Although generally the cybercriminals know that the forums are being monitored by law enforcement “and so often employ good operational security,” when they are “victims of crime themselves” these security measures are regularly dropped.

“Because forum rules demand proof to support scam allegations, wronged threat actors will often happily post screenshots of private conversations and source code, identifiers, transactions, chat logs, and blow-by-blow accounts of negotiations, sales, and troubleshooting,” found Sophos.

The research said that of the most recent 250 scam reports on all three forums, 39% contained screenshots, while 53% went into considerable text-only detail of the scams.  The reports including screenshots often accidentally ended up revealing details of cryptocurrency addresses and links to transactions.

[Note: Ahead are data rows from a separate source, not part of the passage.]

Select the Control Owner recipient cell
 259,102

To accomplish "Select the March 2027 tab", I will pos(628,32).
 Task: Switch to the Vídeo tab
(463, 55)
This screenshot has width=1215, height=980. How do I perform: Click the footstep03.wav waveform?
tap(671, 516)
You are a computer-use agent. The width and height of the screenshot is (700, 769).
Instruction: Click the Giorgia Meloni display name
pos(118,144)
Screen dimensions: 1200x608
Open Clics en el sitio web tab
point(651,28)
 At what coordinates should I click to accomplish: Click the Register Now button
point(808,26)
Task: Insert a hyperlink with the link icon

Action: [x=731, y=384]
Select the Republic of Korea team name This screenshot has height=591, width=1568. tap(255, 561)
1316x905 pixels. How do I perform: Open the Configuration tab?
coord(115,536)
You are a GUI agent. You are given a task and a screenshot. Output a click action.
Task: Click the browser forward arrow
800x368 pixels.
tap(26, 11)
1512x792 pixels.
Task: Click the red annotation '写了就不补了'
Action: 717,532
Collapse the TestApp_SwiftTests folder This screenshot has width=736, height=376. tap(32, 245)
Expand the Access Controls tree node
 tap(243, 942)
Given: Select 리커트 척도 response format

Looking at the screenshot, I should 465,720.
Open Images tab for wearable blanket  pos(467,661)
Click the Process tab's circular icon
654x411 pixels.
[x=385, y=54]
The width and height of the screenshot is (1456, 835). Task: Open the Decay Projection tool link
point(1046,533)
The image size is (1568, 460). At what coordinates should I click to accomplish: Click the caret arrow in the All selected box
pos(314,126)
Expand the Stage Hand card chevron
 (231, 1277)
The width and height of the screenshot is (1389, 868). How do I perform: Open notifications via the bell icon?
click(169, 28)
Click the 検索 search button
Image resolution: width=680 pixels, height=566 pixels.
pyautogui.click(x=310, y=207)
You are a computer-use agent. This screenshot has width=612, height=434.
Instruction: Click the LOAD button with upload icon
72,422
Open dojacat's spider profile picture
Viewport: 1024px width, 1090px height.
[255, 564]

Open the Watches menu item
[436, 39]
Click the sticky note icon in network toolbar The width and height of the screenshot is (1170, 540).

They leaked email addresses — sometimes visible in a browser tab in a screenshot posted by the criminals — alongside information about other individuals they were talking to on Telegram, and details about the other applications installed on their system. Sophos even observed one instance of a scam complainant sharing malware source code.

Wixey told The Record he particularly enjoyed pursuing the more niche areas of cyber threat intelligence collection: “It’s really important to look beyond the typical identifiers that you get from threat actors. Not that they’re not of value, but I think there is definitely stuff out there that we’re less aware of that could be really valuable. These arbitrations are a key example of that.”